The impact of minimum wage policy is minimal.  On the labour cost issue, management has downplayed the impact of the minimum wage policy on its earnings as most of its workers’ salaries are higher than the indicative minimum wage of RM900. The group also indicated that its labour cost, which accounted for about 23% of its total operating cost, has only increased by c.RM160k as of end-Jan 2013.

Capex guidance lowered to c.RM170m from c.RM200m previously. The group’s capex has been pulled back significantly to only c.RM19.3m in 2QFY13 as compared to c.RM63.3m in 1QFY13. We understand that this was in line with management’s long term view to keep its capex lower than its EBITDA level. On a full year basis, management has now guided for a lower capex of RM170m-180m for FY13. We have thus lowered our FY13 capex assumption to RM180m from RM212m previously.

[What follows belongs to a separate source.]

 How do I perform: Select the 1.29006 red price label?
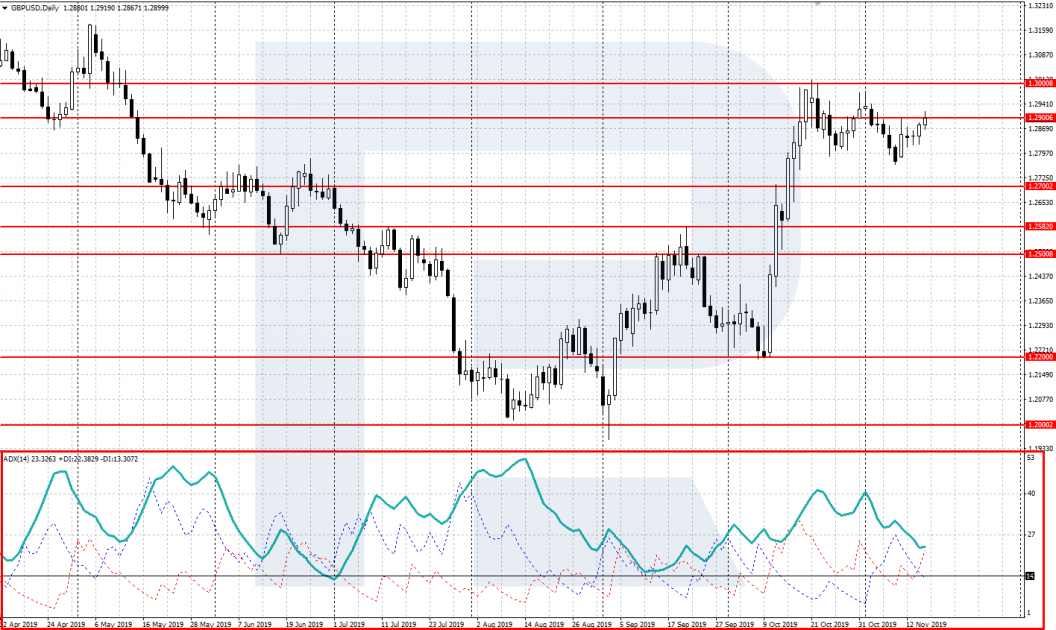pos(1041,118)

Our take post the results briefing.  While we are sanguine on the increasingly strong position of the group’s new products, any lights at the end of the tunnel could only be seen earliest in 2HCY13 as we believe the prolonged weak market sentiment and order visibility could continue to weigh on the industry’s prospect at this juncture. To reflect our conservative stance, we have slashed our FY13 earnings estimate by 47.6% to RM7.7m after imputing in the assumption of higher commodity prices ahead for the year. However, our FY14 and FY15 earnings estimates are unchanged. We have also slashed our FY13 DPS assumption to 10 sen (from 20 sen previously) after our earnings revision above.